My math starts getting pretty shaky around Calculus; vector calculus is beyond me.
I did about half the machine learning class from coursera, andrew ng's. Machine learning is conceptually much simpler than one would guess; both gradient descent and the shallow-neural network type; and in fact it is actually pretty simple to get basic things to work.
I agree with the author that the notation, etc, can be quite intimidating vs what is "really going on".
however, applied machine learning is still friggin' hard; at least to me; and I consider myself a pretty decent programmer. Naive solutions are just unusable in almost any real application, and the author's use of loops and maps are great for teaching machine learning; but everything needs to be transformed to higher level vector/matrix problems in order to be genuinely useful.
That isn't unattainable by any means; but the fact remains (imho) that without the strong base in vector calculus and idiosyncratic techniques for transforming these problems into more efficient means of computations; usable machine learning is far from "easy".
☆ ☆ ☆ ☆ ☆ ☆ ☆
> [Request 1]:
In the machine learning comment, which course did the writer complete about half of?
☆ ☆ ☆ ☆ ☆ ☆ ☆
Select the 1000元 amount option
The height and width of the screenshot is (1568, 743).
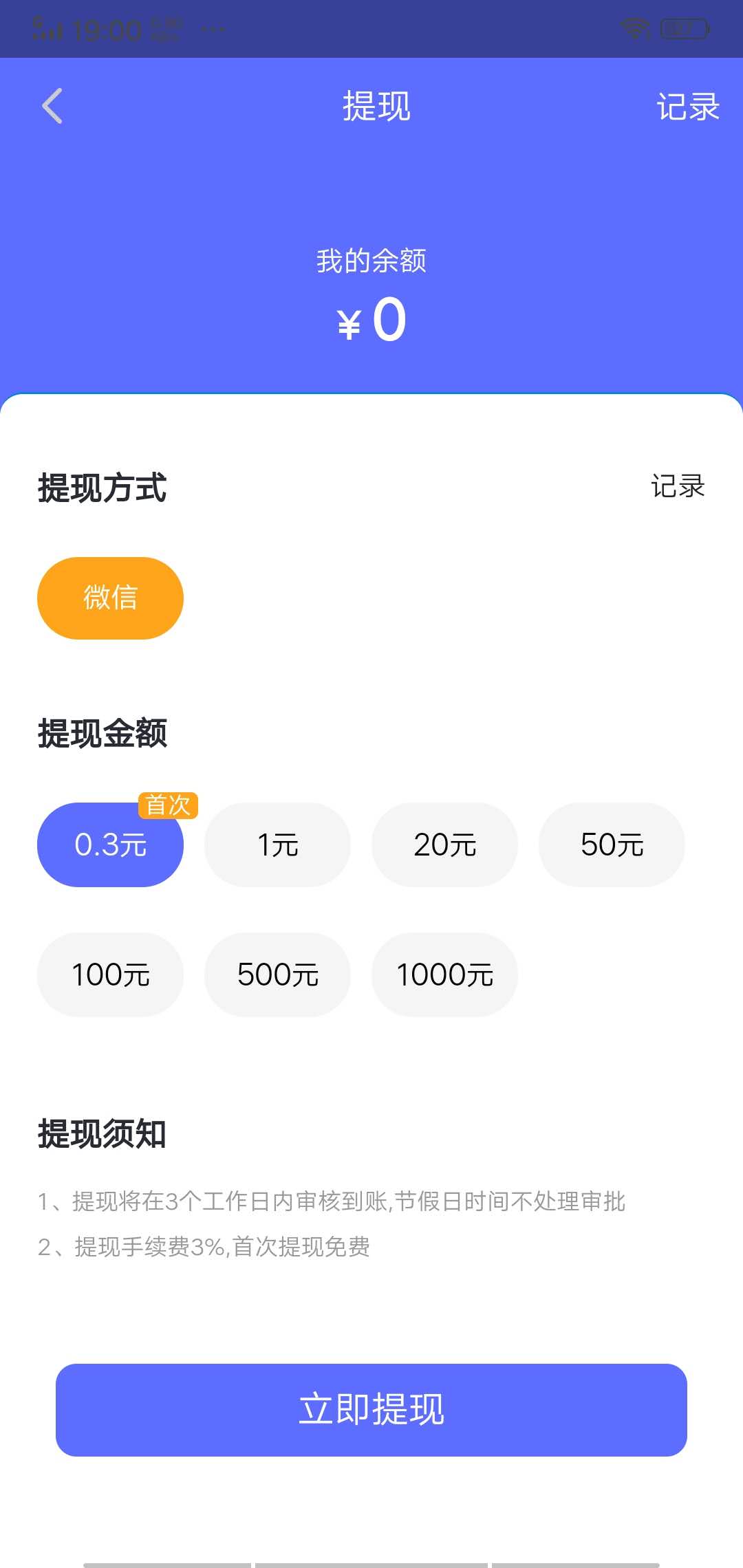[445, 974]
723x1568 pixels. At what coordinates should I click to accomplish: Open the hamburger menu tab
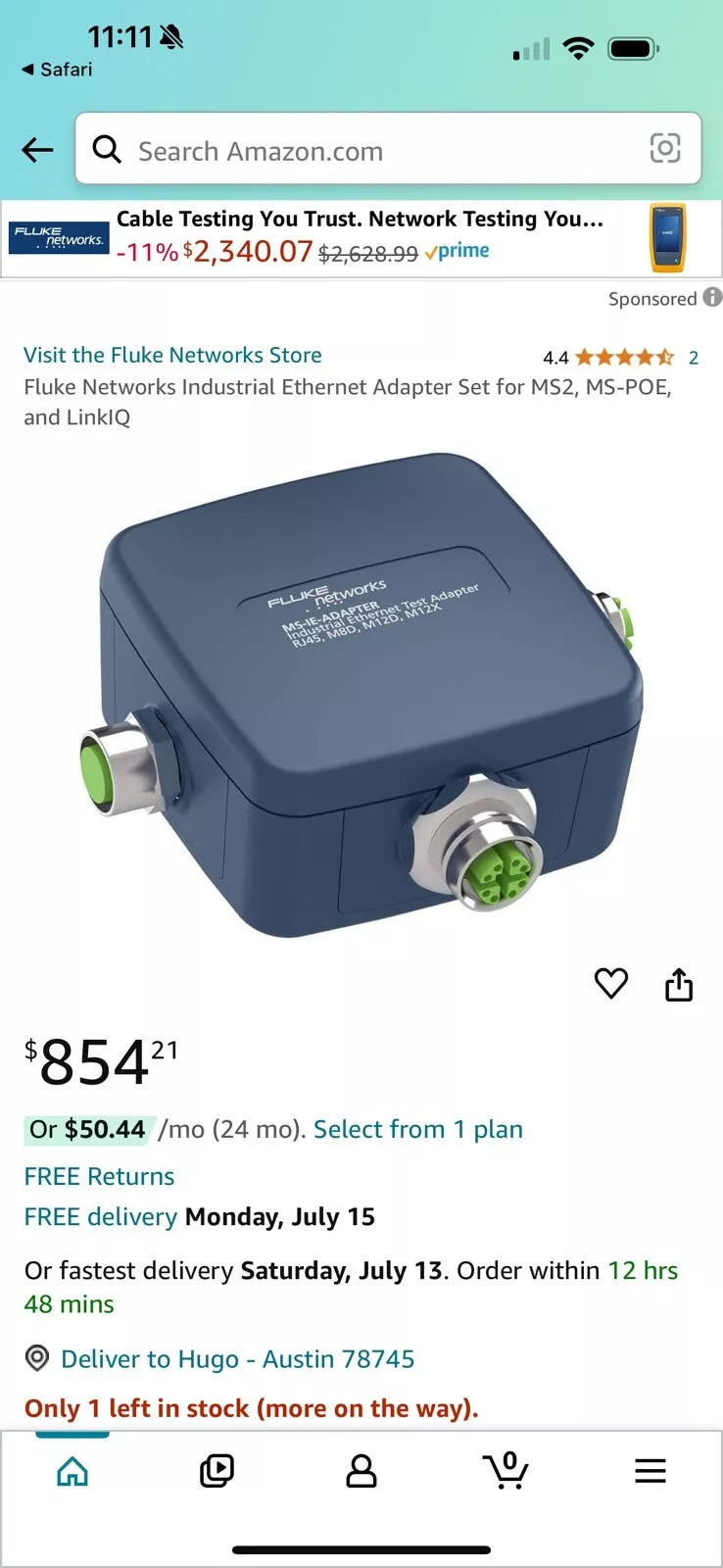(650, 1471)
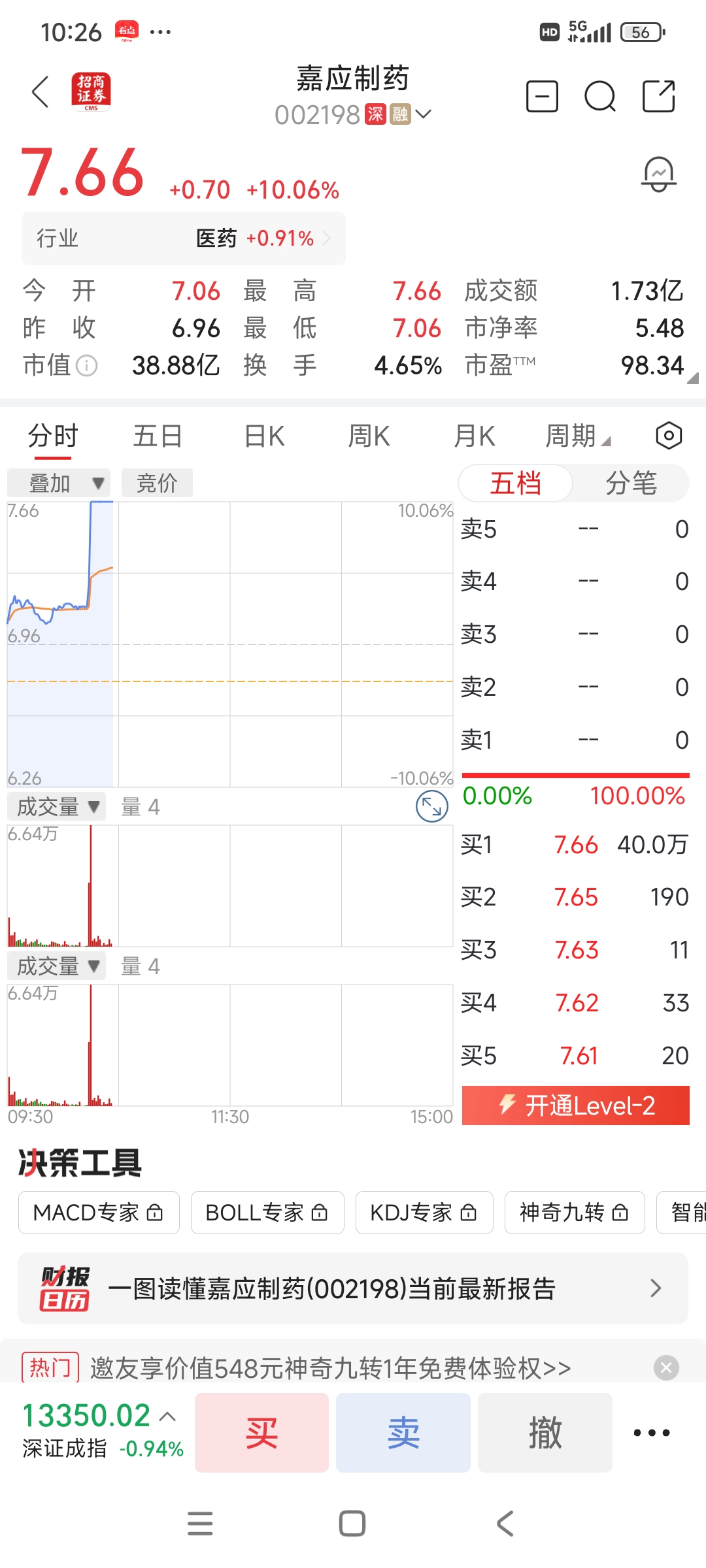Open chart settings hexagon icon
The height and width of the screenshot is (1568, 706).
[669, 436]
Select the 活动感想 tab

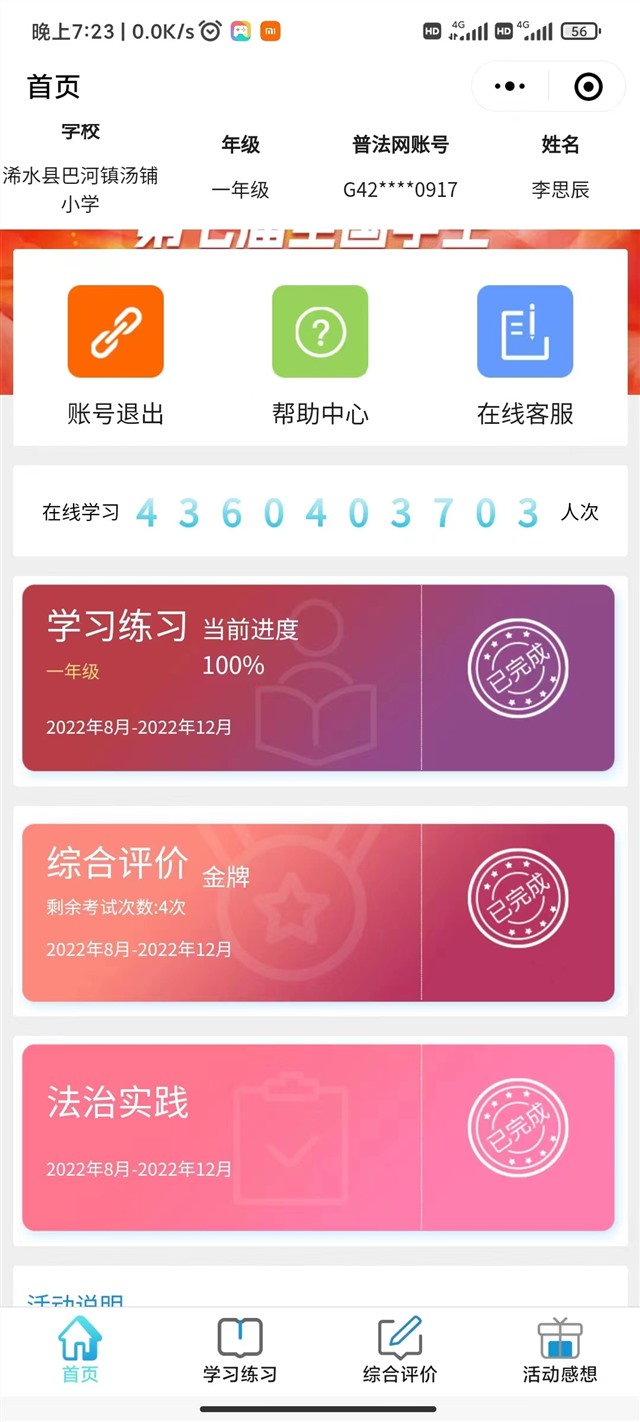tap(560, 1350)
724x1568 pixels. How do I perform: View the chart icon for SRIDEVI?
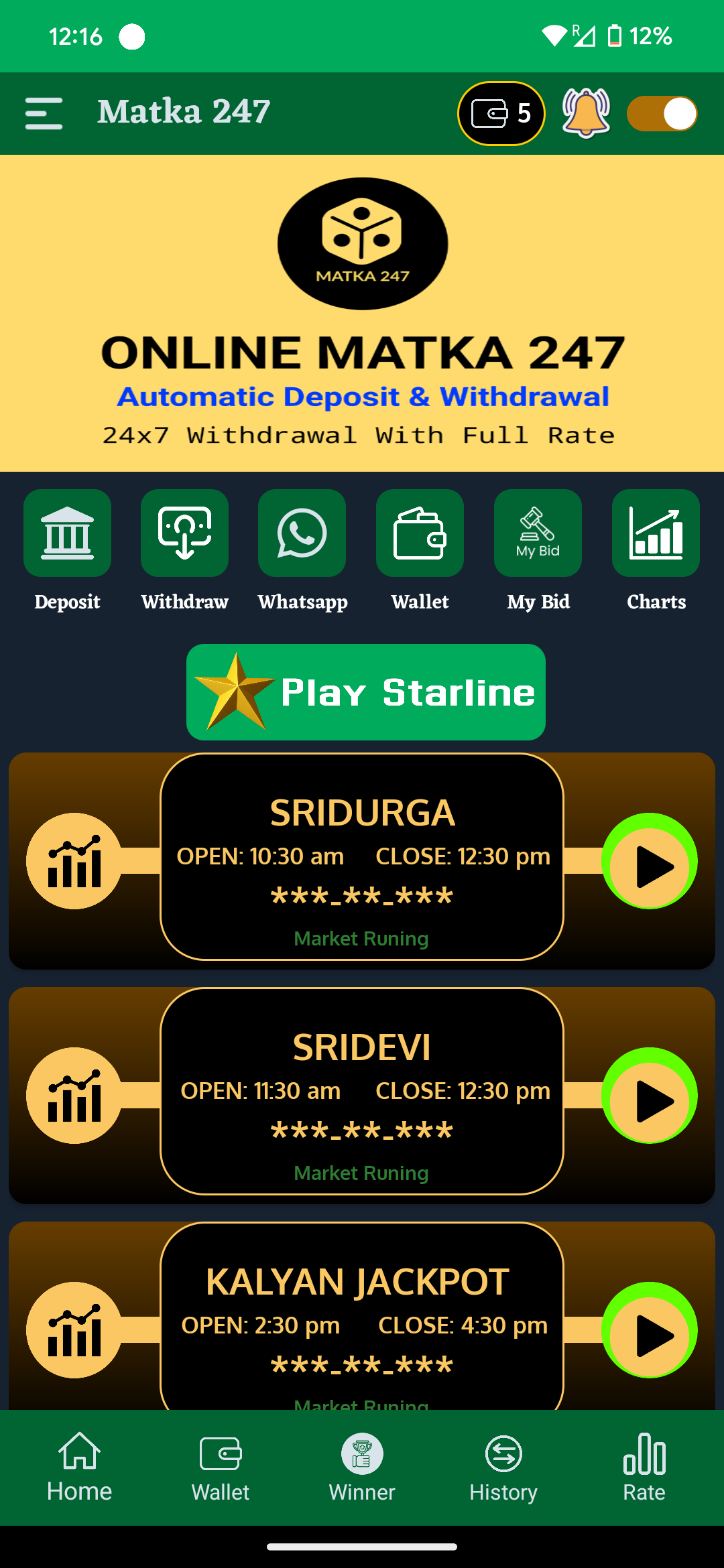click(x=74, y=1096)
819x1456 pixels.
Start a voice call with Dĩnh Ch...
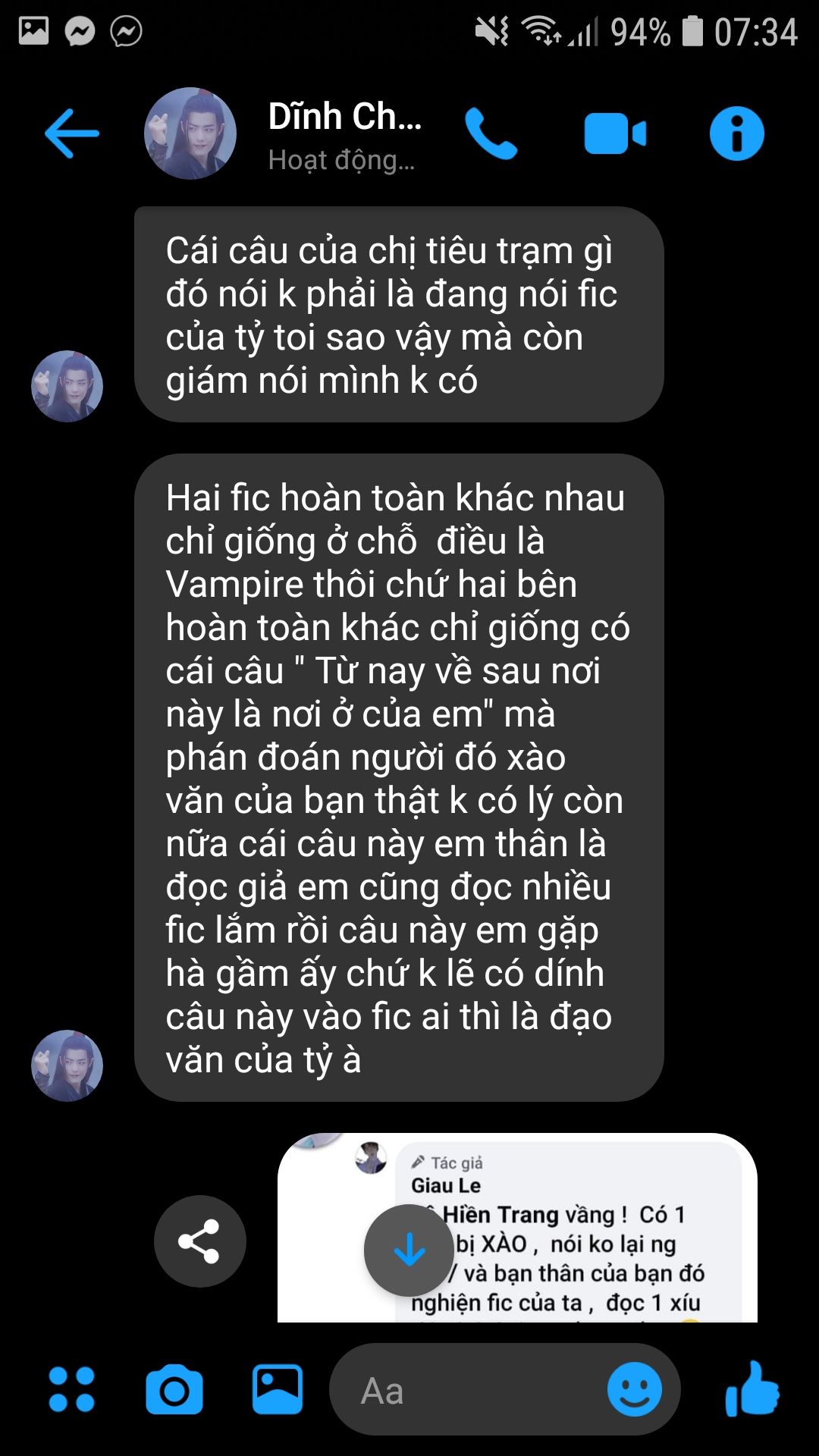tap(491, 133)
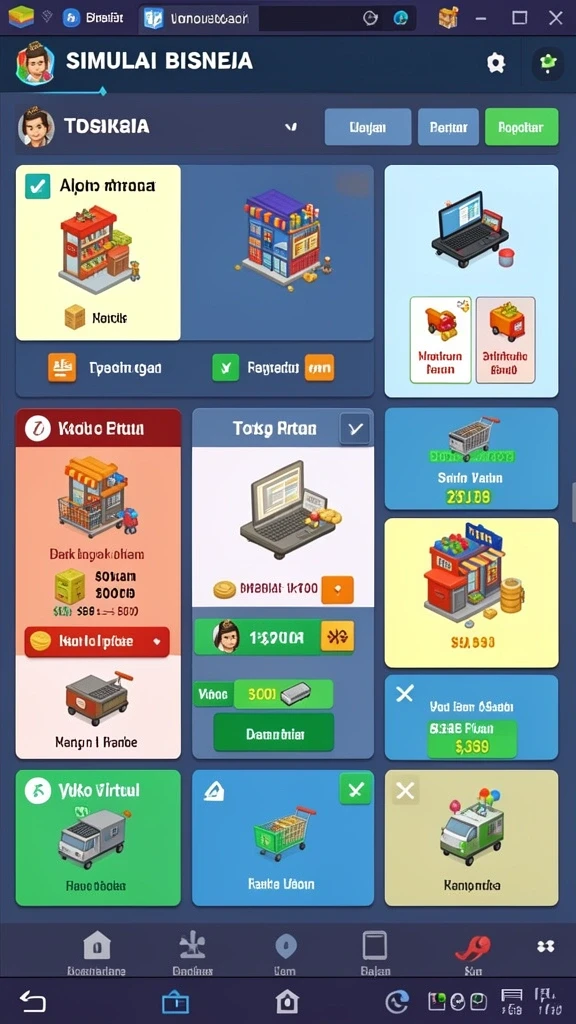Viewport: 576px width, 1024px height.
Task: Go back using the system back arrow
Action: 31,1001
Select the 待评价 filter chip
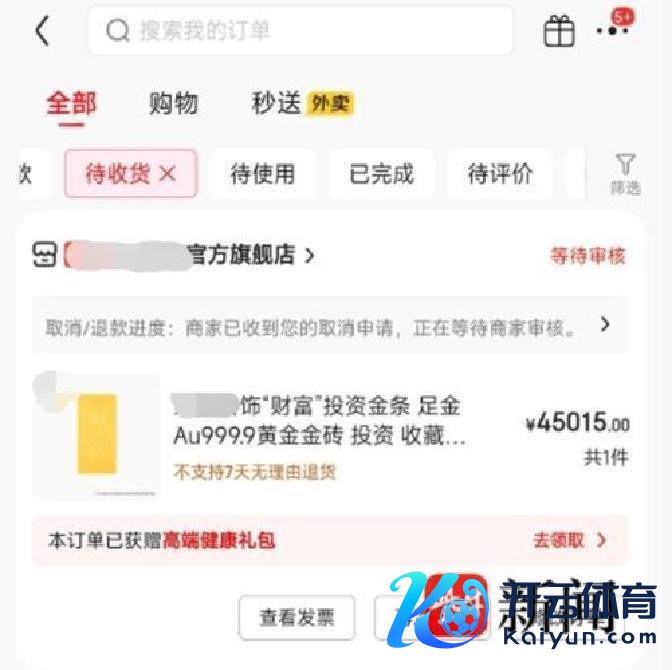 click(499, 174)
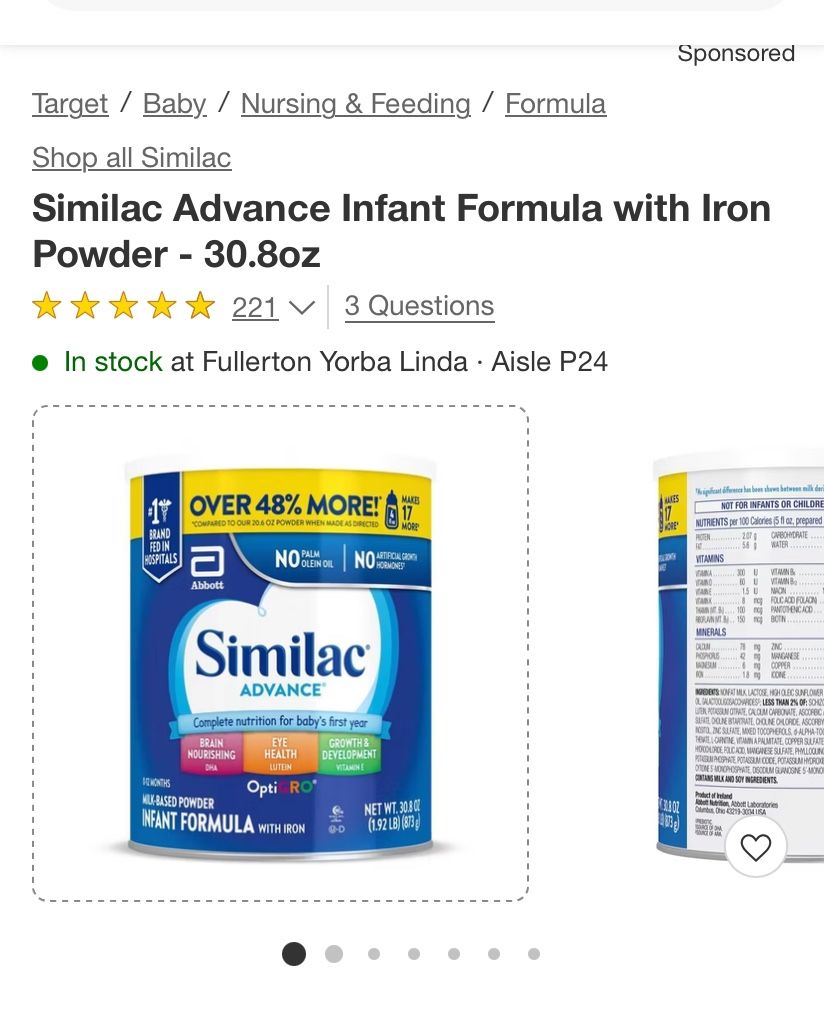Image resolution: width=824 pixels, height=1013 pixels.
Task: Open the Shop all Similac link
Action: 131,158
☆ ☆ ☆ ☆ ☆ ☆ ☆
> [Request 2]:
Turn the rows into a numbered list, starting at the line that contains "723x1568 pixels. At" and ending with the last line of the rows. Skip blank lines and leave out the pictures.

> [Expected output 1]:
Andrew Ng's machine learning class on Coursera.

> [Expected output 2]:
1. 723x1568 pixels. At what coordinates should I click to accomplish: Open the hamburger menu tab
2. (650, 1471)
3. Open chart settings hexagon icon
4. The height and width of the screenshot is (1568, 706).
5. [669, 436]
6. Select the 活动感想 tab
7. tap(560, 1350)
8. 724x1568 pixels. How do I perform: View the chart icon for SRIDEVI?
9. click(x=74, y=1096)
10. 819x1456 pixels.
11. Start a voice call with Dĩnh Ch...
12. tap(491, 133)
13. Viewport: 576px width, 1024px height.
14. Task: Go back using the system back arrow
15. Action: 31,1001
16. Select the 待评价 filter chip
17.  click(499, 174)
18. Image resolution: width=824 pixels, height=1013 pixels.
19. Task: Open the Shop all Similac link
20. Action: 131,158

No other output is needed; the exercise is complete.